_本文:_
------------------------
先生は「清静為天下正(清静は天下の正となる)」という老子の言葉を紹介されました。続いて「一塵不染謂之清(ひとかけらの塵にも染まらない、これを清と言う)、一念不生謂之静(一つの考えも生まれない、これを静という)」という言葉も紹介されました。清静とは、ひとつの汚れもなく、一つの雑念もない真っ白な自分のことであると言われ、太極拳の動きに中でこれを求めるのが、修行であると言われました。「そんなことできる訳がない」と思うだろうが、不可能と思われることを理想として追っかけることも良いのではないかとおっしゃるのです。そして私たちは、次の流れの動作をしました。

 

 予備勢 ⇒ 起勢 ⇒ 雲手⇒ 野馬分鬣 ⇒ 攬雀尾 ⇒ 収勢 ⇒ 予備勢

 

 この間、先生は、「身体の緊張は汚れである。緊張しているところがあるのに気が付いたらそこを緩めろ、頭の中で次の動きのことを考えているのは雑念である。直ちに取り除け。一つのことに捕らわれず全体に気を回すようにしろ。」と注意され続けました。私は懸命に先生の言われるようにしようと思いましたが、途中でそのこと自体が清静から外れるのではないかと思い、身体が動くのに任せてみました。結構身体が覚えたことは考えなくても動くもので、逆に重心がズレたとか、身体が傾いたとか、手と足のバランスが悪いとかに気がつきました。終わった後で、これがわずかではあっても清静の端っこに入っていたのかもしれないと思いました(自己満足)。

 

 これからも、動きの中で、汚れをとるようにしていけば、先生が言われるように、次第に小さなヨゴレにも気が付くようになり、一生、汚れ取りを楽しむことができるのだろうと思いました。心理学者の茂木健一郎さんのいう「オープン・エンド」はこういう「たどり着かない目標」のことを言うのだろうなと思いました。繰り返し練習をすること、それが汚れを見つけることにもなり、汚れを取ることに繋がっていく、次には小さなヨゴレにも気がつくようになる。やはり、これは一生の楽しみであると思いました。
------------------------
_課題 A:_ 下の行から、文字列「Where」を含む行をすべて集めてください。大文字と小文字は区別します。
------------------------
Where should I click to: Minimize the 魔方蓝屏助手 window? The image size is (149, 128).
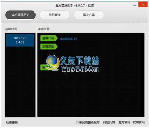135,5
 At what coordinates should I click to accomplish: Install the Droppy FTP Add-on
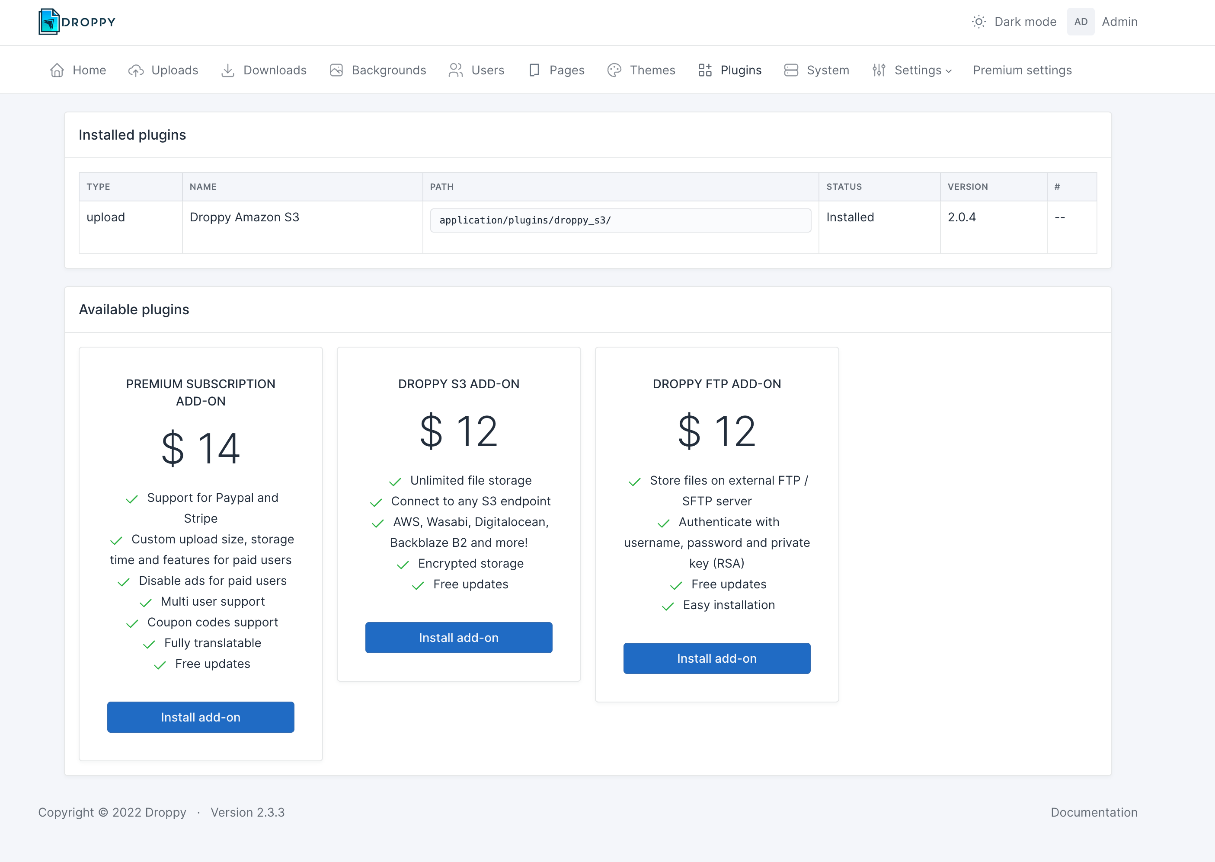pyautogui.click(x=717, y=658)
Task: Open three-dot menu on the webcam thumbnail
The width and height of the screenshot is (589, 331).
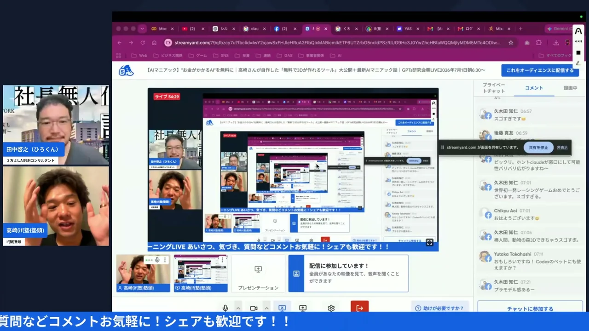Action: [165, 260]
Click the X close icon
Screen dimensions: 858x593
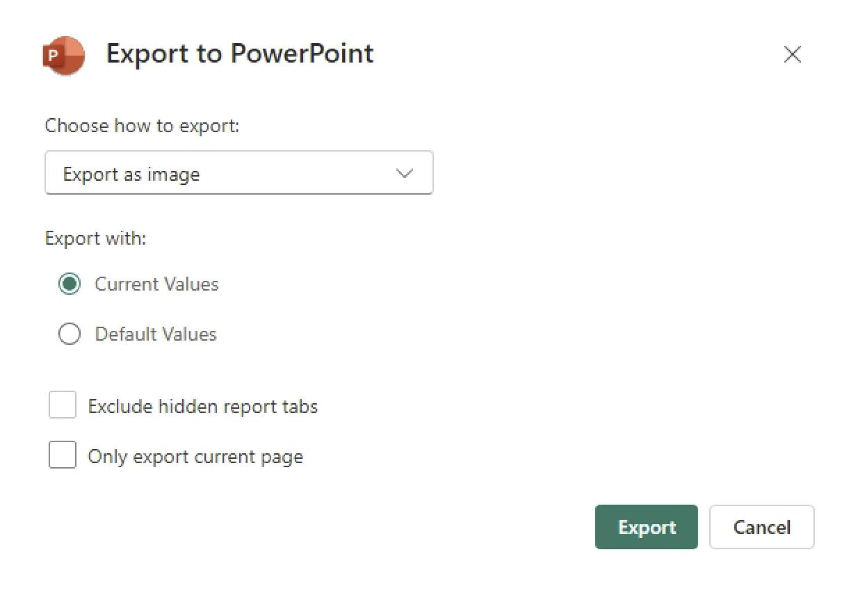(x=792, y=54)

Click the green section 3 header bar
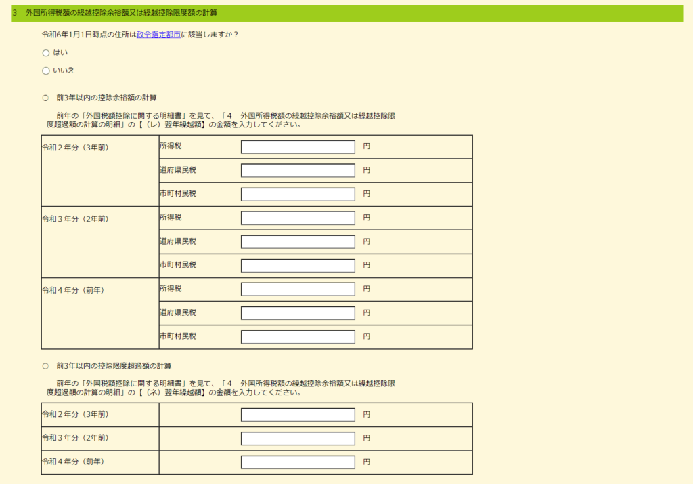347,13
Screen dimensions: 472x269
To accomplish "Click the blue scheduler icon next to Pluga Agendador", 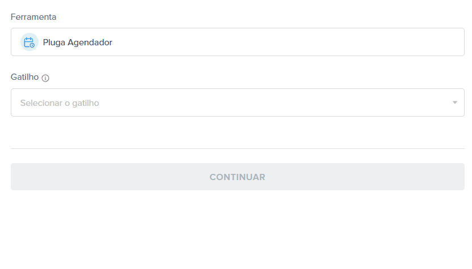I will (x=29, y=42).
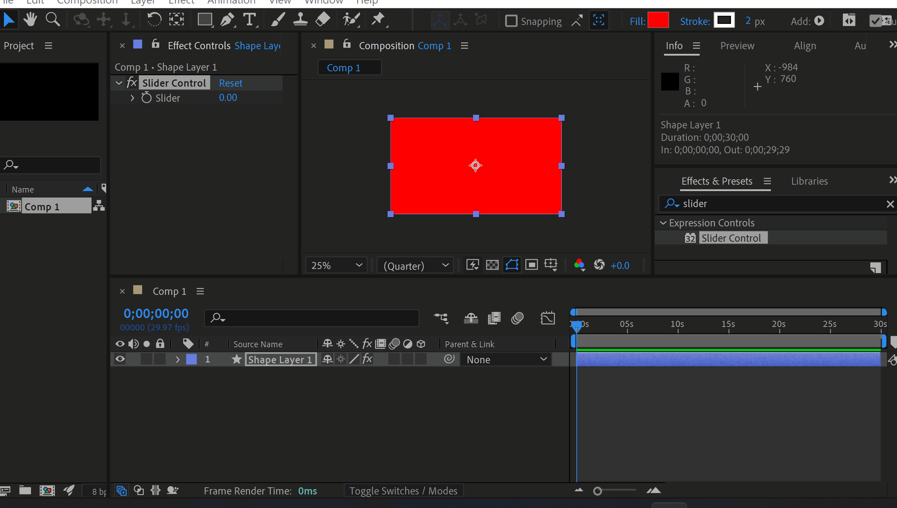This screenshot has width=897, height=508.
Task: Enable the Snapping checkbox
Action: coord(511,21)
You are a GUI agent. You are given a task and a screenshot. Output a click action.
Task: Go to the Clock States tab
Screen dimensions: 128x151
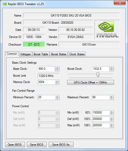point(77,54)
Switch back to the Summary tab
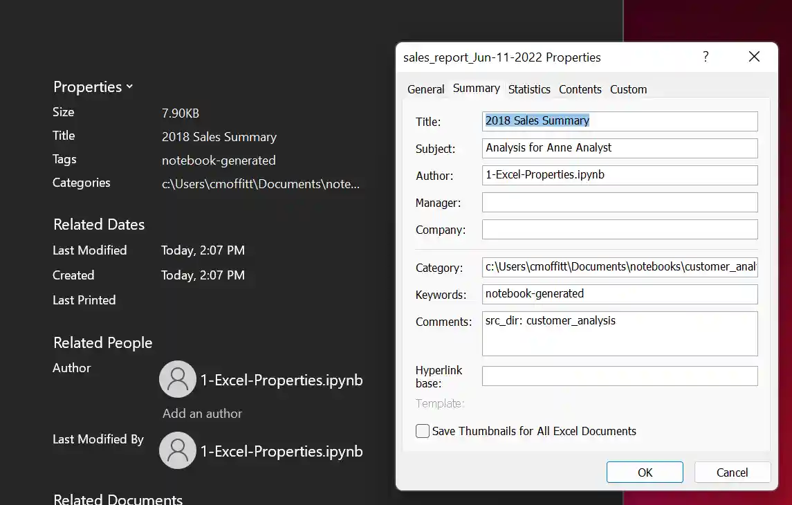Viewport: 792px width, 505px height. [476, 89]
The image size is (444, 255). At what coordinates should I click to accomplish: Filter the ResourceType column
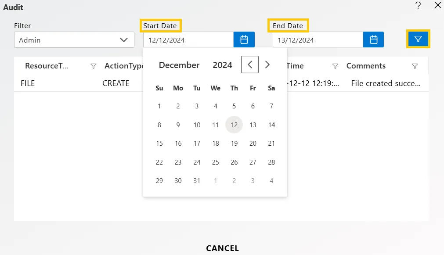click(93, 66)
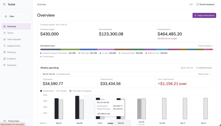Click the Adjust allocations button
Screen dimensions: 221x126
pos(204,15)
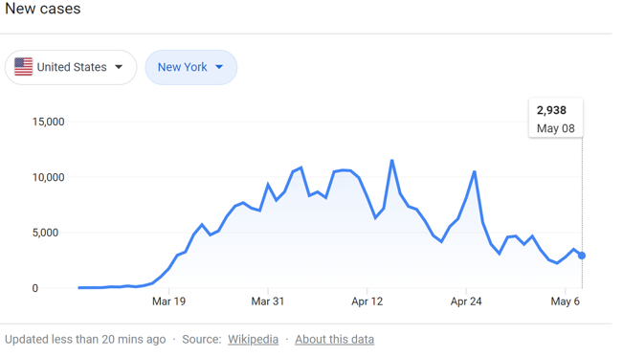623x357 pixels.
Task: Click the Updated less than 20 mins text
Action: [85, 339]
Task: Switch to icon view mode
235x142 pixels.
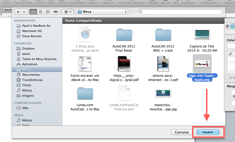Action: (33, 12)
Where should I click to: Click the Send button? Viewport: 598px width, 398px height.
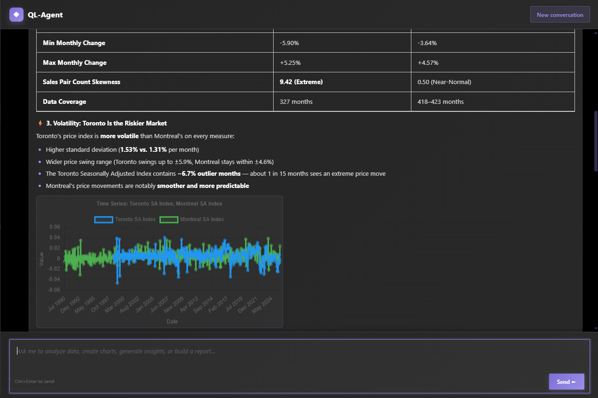point(567,382)
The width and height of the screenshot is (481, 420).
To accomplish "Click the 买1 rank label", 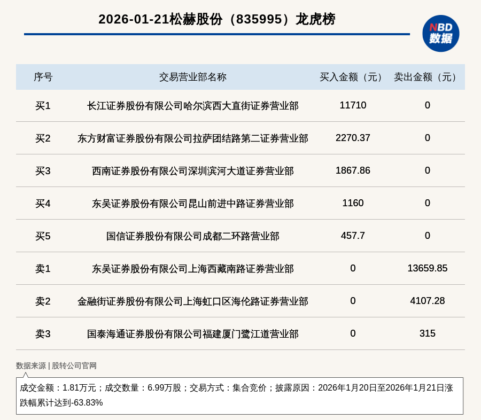I will (43, 106).
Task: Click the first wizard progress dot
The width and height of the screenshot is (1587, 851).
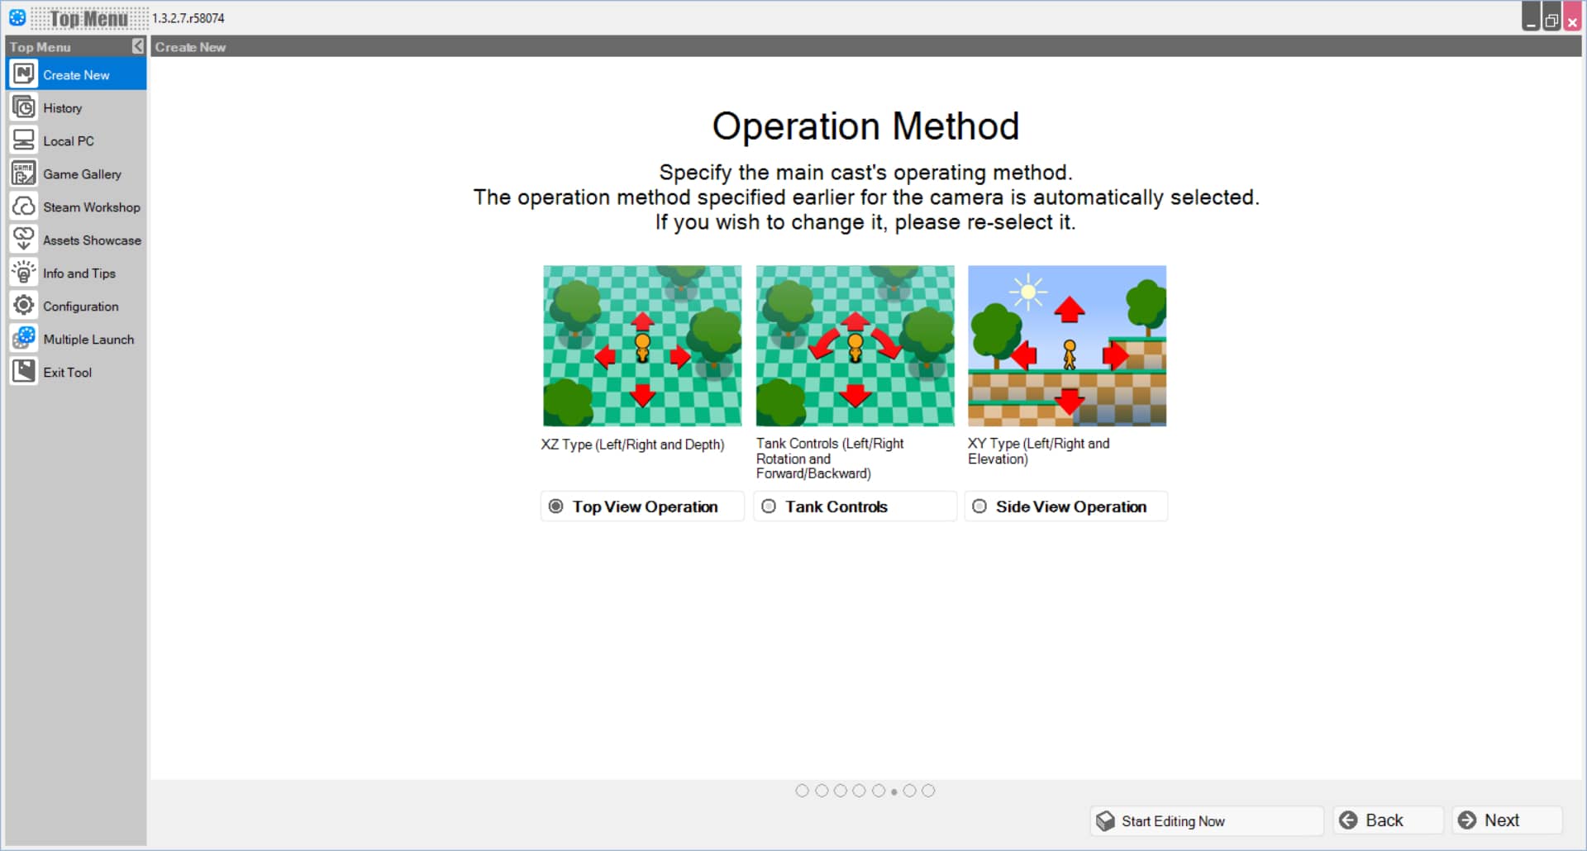Action: click(x=802, y=791)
------------------------
_課題 B:_ 本文によると、清静とはどのような自分のことですか。

_回答 A:_
Where should I click to: Minimize the 魔方蓝屏助手 window? The image size is (149, 128).
Where should I click to: Click the Send button? Viewport: 598px width, 398px height.

_回答 B:_ ひとつの汚れもなく、一つの雑念もない真っ白な自分のことです。